El cristiano vive en este mundo en medio de una gran paradoja, lo cual no significa contradicción, sino contraste. Esto es manifestar una verdad distinta, desconocida para los que solo miran lo que aparece a primera vista. Ante la división de los hombres, el creyente afirma: “Dios es uno”; ante la contundencia del mal, anuncia: “Dios es bueno”. Así, ante la proliferación de la muerte, proclamamos con fuerza: “Cristo ha resucitado. ¡Él está vivo!”. Pero esta afirmación no la hacemos únicamente de palabra, sino con todo nuestro ser. Es decir, con la vida comprometida, con el esfuerzo que supone ir en contracorriente de un mundo que no honra la vida porque no la conoce en su densidad. Porque no basta con profesar con los labios la resurrección sin vivir su dinamismo. Este implica asumir con Cristo el peso del pecado, la división y la muerte para purificarlos y trascenderlos con una caridad concreta que cree, lucha y espera. Con la certeza de que se pasa de la muerte a la vida cuando se ama (ver: 1ªJuan 3, 14).
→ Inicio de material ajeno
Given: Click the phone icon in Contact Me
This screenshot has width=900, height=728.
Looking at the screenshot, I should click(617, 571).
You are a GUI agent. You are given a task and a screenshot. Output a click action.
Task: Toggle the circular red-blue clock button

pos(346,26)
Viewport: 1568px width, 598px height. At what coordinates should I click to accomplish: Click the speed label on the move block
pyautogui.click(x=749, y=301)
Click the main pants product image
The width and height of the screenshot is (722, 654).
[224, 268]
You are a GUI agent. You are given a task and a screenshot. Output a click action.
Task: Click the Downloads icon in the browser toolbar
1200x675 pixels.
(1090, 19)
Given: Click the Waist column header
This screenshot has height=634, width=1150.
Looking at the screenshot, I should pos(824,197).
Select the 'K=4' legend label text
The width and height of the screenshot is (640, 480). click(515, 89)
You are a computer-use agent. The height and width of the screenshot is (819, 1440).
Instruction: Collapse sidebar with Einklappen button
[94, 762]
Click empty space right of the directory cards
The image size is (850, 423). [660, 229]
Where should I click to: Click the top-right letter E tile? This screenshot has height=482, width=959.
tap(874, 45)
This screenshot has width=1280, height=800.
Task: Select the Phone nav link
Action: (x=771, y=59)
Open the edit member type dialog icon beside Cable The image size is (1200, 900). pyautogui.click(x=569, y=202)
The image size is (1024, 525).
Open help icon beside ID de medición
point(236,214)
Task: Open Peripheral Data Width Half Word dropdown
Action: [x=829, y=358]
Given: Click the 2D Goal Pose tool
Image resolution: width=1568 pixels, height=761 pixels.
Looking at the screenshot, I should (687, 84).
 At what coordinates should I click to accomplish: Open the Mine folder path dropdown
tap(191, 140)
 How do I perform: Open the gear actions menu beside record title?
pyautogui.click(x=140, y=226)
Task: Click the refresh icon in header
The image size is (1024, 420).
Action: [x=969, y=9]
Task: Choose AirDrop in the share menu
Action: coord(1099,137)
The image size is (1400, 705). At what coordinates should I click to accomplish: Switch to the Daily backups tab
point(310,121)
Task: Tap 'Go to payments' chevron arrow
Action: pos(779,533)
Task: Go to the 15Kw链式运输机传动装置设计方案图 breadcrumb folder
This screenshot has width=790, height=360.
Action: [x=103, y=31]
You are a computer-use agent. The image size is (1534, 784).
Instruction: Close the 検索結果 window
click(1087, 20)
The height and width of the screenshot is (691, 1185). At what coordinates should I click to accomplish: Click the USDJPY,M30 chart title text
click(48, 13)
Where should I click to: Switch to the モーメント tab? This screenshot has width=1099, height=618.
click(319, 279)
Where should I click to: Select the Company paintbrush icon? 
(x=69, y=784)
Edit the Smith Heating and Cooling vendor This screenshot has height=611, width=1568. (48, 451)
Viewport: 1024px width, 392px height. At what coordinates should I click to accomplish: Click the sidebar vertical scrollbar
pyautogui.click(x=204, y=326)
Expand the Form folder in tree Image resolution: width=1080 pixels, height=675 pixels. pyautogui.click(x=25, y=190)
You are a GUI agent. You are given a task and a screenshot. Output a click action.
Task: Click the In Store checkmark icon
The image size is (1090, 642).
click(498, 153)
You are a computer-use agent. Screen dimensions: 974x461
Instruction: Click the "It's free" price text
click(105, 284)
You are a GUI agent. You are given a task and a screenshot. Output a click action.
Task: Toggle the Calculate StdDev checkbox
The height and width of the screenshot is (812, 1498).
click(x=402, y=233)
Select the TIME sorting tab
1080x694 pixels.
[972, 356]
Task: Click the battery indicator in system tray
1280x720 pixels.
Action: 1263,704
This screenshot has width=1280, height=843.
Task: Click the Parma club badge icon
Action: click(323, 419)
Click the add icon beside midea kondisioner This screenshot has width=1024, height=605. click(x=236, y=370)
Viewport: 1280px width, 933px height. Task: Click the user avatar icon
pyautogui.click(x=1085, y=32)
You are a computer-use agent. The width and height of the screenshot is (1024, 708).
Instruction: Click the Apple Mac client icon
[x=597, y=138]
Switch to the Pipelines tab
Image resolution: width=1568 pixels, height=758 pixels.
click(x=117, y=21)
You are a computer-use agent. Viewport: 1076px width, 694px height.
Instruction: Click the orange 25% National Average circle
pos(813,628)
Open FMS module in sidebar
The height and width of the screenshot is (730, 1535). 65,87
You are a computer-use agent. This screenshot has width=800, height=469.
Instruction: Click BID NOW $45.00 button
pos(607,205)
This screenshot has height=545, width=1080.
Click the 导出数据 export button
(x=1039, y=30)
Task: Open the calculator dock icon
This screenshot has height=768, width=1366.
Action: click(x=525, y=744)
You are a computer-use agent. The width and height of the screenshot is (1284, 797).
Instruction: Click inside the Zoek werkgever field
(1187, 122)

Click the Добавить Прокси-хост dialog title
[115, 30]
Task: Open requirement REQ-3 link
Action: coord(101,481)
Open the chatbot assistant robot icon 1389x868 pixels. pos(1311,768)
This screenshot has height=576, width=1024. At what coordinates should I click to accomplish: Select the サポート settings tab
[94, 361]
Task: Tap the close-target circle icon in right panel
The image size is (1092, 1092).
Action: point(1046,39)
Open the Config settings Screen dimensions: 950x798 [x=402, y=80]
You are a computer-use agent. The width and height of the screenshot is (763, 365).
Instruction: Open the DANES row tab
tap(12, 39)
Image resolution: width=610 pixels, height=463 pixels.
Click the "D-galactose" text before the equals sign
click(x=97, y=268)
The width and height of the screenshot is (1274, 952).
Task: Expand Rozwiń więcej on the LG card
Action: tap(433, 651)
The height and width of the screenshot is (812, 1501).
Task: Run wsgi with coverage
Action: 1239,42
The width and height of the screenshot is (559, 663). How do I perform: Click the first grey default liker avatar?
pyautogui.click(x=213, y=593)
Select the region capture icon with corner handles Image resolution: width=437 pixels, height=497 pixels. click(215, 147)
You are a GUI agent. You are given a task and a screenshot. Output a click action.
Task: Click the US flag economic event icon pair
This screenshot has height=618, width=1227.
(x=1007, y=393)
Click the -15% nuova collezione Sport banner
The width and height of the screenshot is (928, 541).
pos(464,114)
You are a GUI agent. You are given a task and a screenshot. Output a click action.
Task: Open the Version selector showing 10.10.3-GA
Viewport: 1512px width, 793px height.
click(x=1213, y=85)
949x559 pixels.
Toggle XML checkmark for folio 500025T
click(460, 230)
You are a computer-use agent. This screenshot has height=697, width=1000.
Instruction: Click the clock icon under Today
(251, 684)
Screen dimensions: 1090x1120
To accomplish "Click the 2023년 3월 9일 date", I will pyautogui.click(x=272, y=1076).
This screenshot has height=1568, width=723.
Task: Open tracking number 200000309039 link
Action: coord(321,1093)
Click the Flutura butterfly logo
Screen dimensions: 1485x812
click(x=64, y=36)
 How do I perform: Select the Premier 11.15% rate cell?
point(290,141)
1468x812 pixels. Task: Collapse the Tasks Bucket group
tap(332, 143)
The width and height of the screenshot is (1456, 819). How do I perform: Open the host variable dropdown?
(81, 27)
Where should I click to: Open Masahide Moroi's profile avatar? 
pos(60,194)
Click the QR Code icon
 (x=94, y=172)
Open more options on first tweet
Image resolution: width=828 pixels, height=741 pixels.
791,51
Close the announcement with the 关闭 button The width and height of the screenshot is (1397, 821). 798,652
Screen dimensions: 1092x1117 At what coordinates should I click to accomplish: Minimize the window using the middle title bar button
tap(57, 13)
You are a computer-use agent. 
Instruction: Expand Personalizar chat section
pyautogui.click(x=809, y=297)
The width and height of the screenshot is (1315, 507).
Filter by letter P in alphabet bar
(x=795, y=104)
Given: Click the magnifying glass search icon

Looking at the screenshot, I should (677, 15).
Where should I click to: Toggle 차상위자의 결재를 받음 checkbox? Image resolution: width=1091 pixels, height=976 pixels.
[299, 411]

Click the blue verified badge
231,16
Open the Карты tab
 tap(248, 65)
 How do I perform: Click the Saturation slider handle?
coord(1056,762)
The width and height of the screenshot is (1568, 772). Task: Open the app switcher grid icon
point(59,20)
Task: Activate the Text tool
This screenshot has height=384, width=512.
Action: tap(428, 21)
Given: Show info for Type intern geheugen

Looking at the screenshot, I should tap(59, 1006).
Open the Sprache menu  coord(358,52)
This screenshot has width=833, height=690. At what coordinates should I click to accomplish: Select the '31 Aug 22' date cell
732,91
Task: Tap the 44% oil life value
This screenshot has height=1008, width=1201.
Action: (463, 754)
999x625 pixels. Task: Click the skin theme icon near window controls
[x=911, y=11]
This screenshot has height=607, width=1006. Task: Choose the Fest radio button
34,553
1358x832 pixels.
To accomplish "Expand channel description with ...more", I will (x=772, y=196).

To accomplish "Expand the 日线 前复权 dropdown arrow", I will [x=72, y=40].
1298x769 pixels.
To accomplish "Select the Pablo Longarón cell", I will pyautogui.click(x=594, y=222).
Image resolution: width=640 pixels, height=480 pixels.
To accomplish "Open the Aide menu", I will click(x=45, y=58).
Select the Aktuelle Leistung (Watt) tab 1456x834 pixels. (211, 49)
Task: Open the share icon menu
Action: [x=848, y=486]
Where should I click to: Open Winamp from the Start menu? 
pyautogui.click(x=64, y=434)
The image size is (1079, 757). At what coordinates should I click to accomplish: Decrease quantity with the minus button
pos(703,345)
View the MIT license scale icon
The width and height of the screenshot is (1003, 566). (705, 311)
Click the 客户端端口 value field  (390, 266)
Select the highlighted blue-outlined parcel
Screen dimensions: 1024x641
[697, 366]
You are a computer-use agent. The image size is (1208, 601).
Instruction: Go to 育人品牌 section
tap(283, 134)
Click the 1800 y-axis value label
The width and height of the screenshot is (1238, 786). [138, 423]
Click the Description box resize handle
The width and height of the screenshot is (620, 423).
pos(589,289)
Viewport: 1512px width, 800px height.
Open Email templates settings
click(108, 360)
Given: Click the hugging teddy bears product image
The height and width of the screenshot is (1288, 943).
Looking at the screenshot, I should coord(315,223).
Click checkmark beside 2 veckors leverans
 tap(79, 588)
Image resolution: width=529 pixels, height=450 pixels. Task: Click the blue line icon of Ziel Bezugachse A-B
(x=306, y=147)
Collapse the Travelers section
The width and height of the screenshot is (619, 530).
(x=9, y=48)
La celebración de la resurrección de Cristo solo alcanzará en nosotros su actualidad en la medida en que hayamos asumido la cuota de esfuerzo y perseverancia que exige el compromiso con él. “Si alguno quiere ser mi discípulo, cargue con su cruz y sígame” (Lc 9, 23). Son las palabras del Señor que continúan siendo pronunciadas ante nosotros también en la Pascua y en todo momento en que se nos exige ser coherentes con la fe. Así tocaremos ese punto donde ya no hablaremos de alegría ni desventura, sino que resplandecerá en nosotros como el ser mismo de Dios, que colmará nuestra propia vida. La piedra de toque de todo este movimiento es el amor que, recibido desde lo alto por el mismo Dios al hacernos hijos suyos, hemos de vivir también entre nosotros.

El don ofrecido y recibido entre los hermanos es el impulso sobrenatural que nos sostiene y empuja, como esa fuerza secreta que pone en pie al niño pequeño y lo lanza hacia adelante. Si necesita ayuda, alzará los ojos y sus padres estarán allí. Así ha de vivir el creyente, que recorre su camino respondiendo la fuerza más profunda que nos mueve a la vida. Si necesitamos luz o una mano segura que nos sostenga, hemos de alzar la mirada del alma al cielo. Cristo mismo se nos muestra como la verdad que ilumina todo camino. Él está muy cerca y se hace semejante a cada uno. La verdadera vida se trata de responderle y seguirle.